Der Zug (ist abgefahren) 20.0.85



Ich erwachte, als die Sonne ihre goldenen Finger über dem Horizont in mein Zimmer gleiten liess. Sonnenstrahlen schwebten über dem schwachen Nebel, der in der Ferne noch auf dem Wald lag. Sofort drang das melodische Läuten der Kuhglocken und das Krähen des nachbarlichen Hahnes an mein Ohr. Es war alles so vertraut, und ich fühlte mich sofort frisch und munter.
Nach dem Frühstück ging ich fröhlich den ausgetrampelten Pfad die Viehweide entlang, hinab ins Tal, wo die Eisenbahnlinie verläuft.
Neben der Brücke über den kleinen Bach stand das alte Bahnwärterhaus. Leider war es schon eine Weile unbewohnt und deshalb sieht es auch nicht mehr so hübsch aus wie früher, als der freundliche, alte Bahnwärter hier lebte Ich versorge noch immer die Blumen in den Töpfen und im Garten vor dem Haus. Dies tu ich natürlich nicht nur aus Liebe zu Pflanzen, sondern vor allem wegen meinem Zug. Dem Zug!
Schon seit Jahren stehe ich täglich hier, beim alten Bahnübergang und warte auf den Zug. Laut Plan kommt er um 9:13 hier vorbei. Selten gibt es mal eine Verspätung oder er kommt eine Minute früher.

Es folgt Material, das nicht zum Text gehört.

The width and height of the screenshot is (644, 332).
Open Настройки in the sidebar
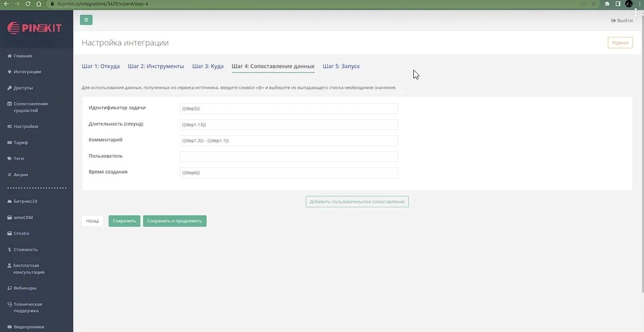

Ich verzeihe ihm diese geringen Abweichungen vom Plan gerne.
Mein Zug sieht sehr schön aus, wenn er so gemütlich in schwarz durch das grüne Tal schaukelt. Freudig stösst er seine Dampfwolken in den blauen Himmel. Die Fahrgäste sind guter Dinge. Wie könnte es bei einem so liebenswürdigen Schienengefährt auch anders sein ? Schliesslich ist er ja mein Zug.
Ja, schon von Ferne höre ich das Rasseln, Stampfen und Schnaufen am Ende des Tales, wie er immer grösser wird, und dann geschieht Folgendes:
Ich hole die Ziege aus dem Stall hinter dem Bahnwärterhaus und stelle sie auf die Geleise. Dann streue ich ein paar Blätter und saftiges Gras zwischen die Schienen, damit sie dort auch schön brav stehenbleibt. Der Zug fährt gemächlich heran, denn der Lokführer weiss, dass an dieser Stelle oft eine Ziege auf den Geleisen steht. Er hält den Zug vorsichtig an und steigt von der Lok, um die Ziege wegzuführen.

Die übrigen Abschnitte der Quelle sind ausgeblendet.